▶ **Text to read**:

/unfort

Development-oriented build tool for the web

Primary LanguageTypeScriptMIT LicenseMIT

Project Status

  • August 2017: project abandoned. FuseBox and Pundle should be considered as alternatives.
  • November 2016: on hiatus as I take a break from open source work.
  • June 2016: currently midway through an exploratory rewrite.

The last stable and functional release is https://github.com/markfinger/unfort/tree/v1.3.0

unfort

A build tool for the web that prioritises performance during development. Fundamentally, this project is a greenfield reimplementation of a subset of webpack's features.

Does some novel stuff:

  • Hot swaps in milliseconds, regardless of the codebase size
  • Persistent caching to optimize build time
  • Live bindings that automatically update module imports during hot swaps

Does some standard stuff:

  • Built-in support for JS, JSON, CSS and binary (image/font/etc) files
  • Exposes a babel & postcss pipeline by default - but happily accepts overrides

Some stuff that I'm currently using it for:

  • Replacing webpack in development environments
  • Enabling a REPL-like experience for prototyping
  • Providing asset hot-swaps when hacking on non-JS systems

Note: this is both an experimental and personal project. The docs are intentionally high-level as changes to the API are frequent and (often) breaking. You probably shouldn't use this unless you're happy to read code and hack on stuff.

▶ **Data entries**:
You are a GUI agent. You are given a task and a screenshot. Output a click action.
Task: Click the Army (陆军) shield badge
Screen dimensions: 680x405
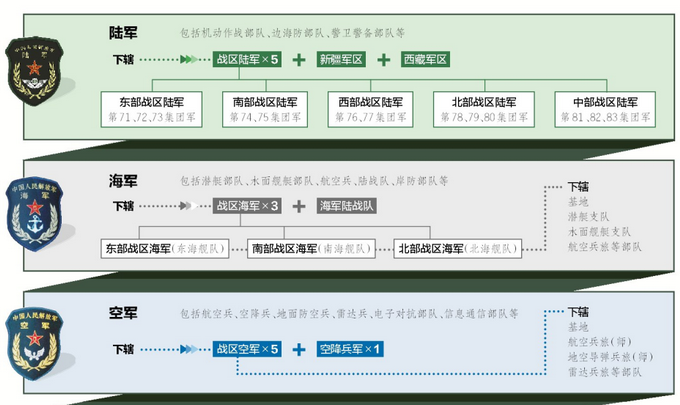(x=35, y=71)
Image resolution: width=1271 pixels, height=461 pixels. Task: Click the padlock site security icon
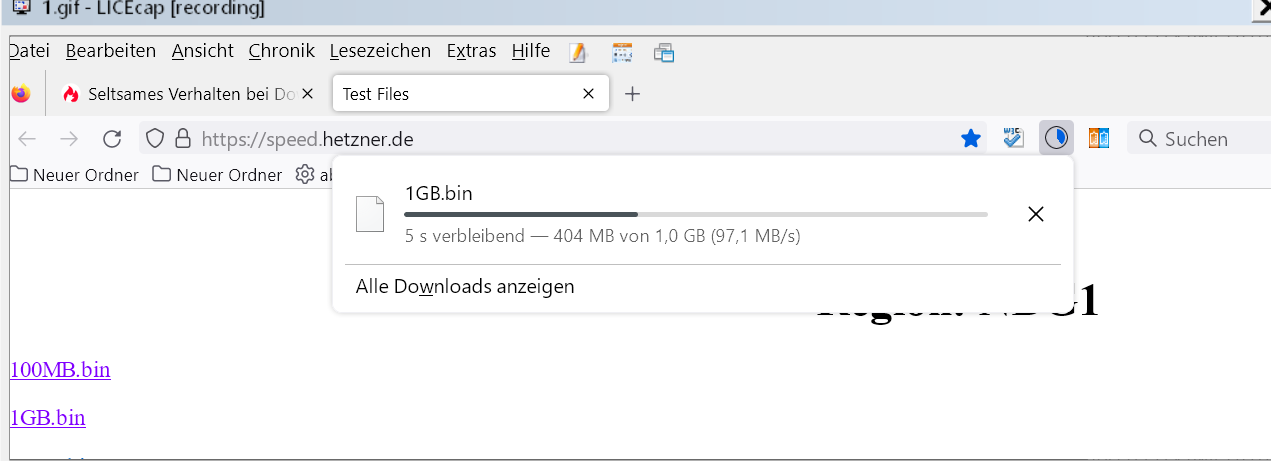click(182, 139)
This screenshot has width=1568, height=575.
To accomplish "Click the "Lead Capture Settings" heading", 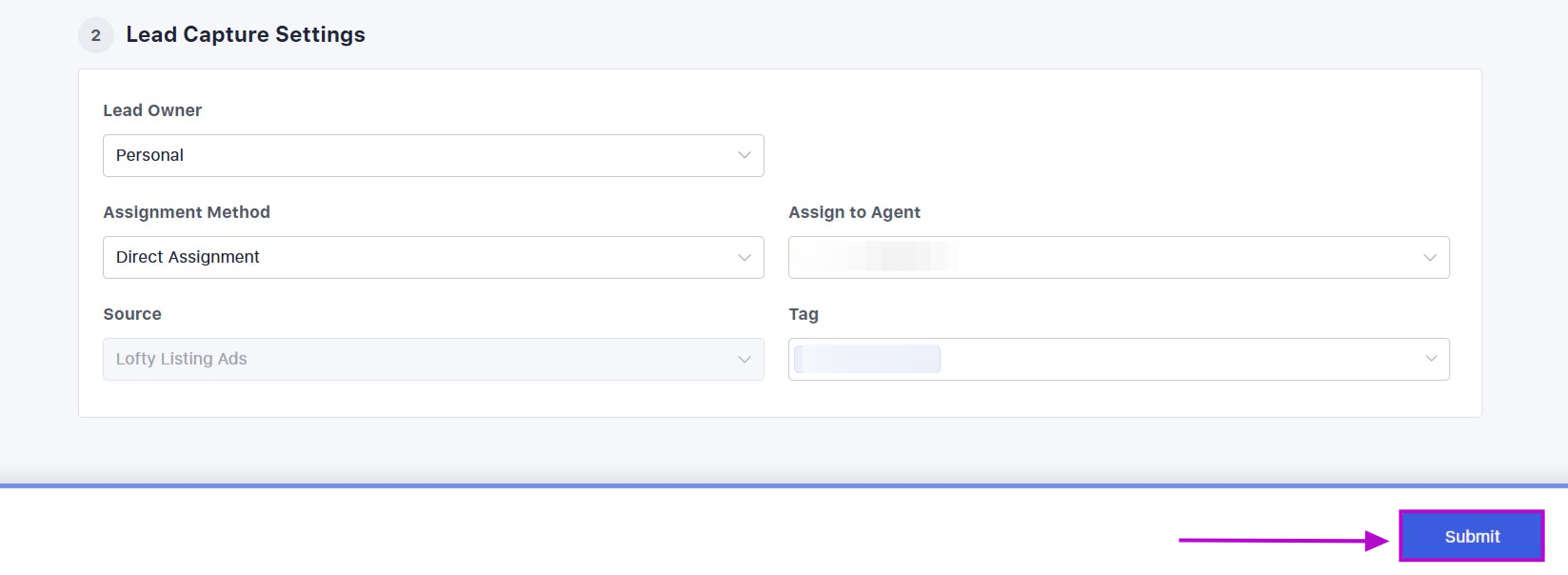I will coord(246,35).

▶ **Instructions**:
A) Reproduce the unfort page from "The last stable" down to "of webpack's features." with no changes.
B) Render this sentence from the unfort page in Spanish: "Fundamentally, this project is a greenfield reimplementation of a subset of webpack's features."
C) Extend the unfort page beyond its final sentence.
The material placed after the unfort page is separate from it.

▶ **Responses by task**:
A)
The last stable and functional release is https://github.com/markfinger/unfort/tree/v1.3.0

unfort

A build tool for the web that prioritises performance during development. Fundamentally, this project is a greenfield reimplementation of a subset of webpack's features.

B) Fundamentalmente, este proyecto es una reimplementación desde cero de un subconjunto de las funcionalidades de webpack.

C)
Some of the write-ups are a bit hand-wavy and simplified, so if you've got any questions, feel free to open an issue and ask.

Documentation


Installation

npm install --save unfort

Design Goals

Aim for:

  • Rapid feedback loops during development. Changes should be applied in milliseconds, regardless of the codebase size. Enable a REPL-like experience from the comfort of a text editor.
  • Improve build times with persistent caching. Write the expensive data to disk. Repeated builds should reuse the data. Cache invalidation should be smart, but when it fails, allow all the data to be easily nuked.
  • Code over configuration. Provide a minimal set of options for hard-coded wiring. Expose the entire pipeline and allow any part to be overridden. Enable experimentation.
  • Support for modern tooling out of the box. Ship with support for babel and postcss.
  • Support for the most common file formats. Support JS, JSON and CSS. Assume all other formats are plain-text or binary and can be streamed from disk.
  • A focused codebase. Reduce bloat and complexity by only providing support for the simple and common use-case.

Things to explicitly avoid:

  • Abstractions: config files, CLIs, plugins, loaders, etc. Make the most minimal amount of abstractions necessary for the common use-case. Whenever possible, push boilerplate into user-space. Avoid one-liners.
  • Support for production environments. Production environments require an entirely different set of features from a development environment. Supporting the needs of both is well outside of scope. Just use webpack or browserify.
  • Support for tool X or file format Y. Integrating other tooling or file formats should be left entirely up to the user.
  • Support older versions of X. Aim to support evergreen browsers and the latest version of Node.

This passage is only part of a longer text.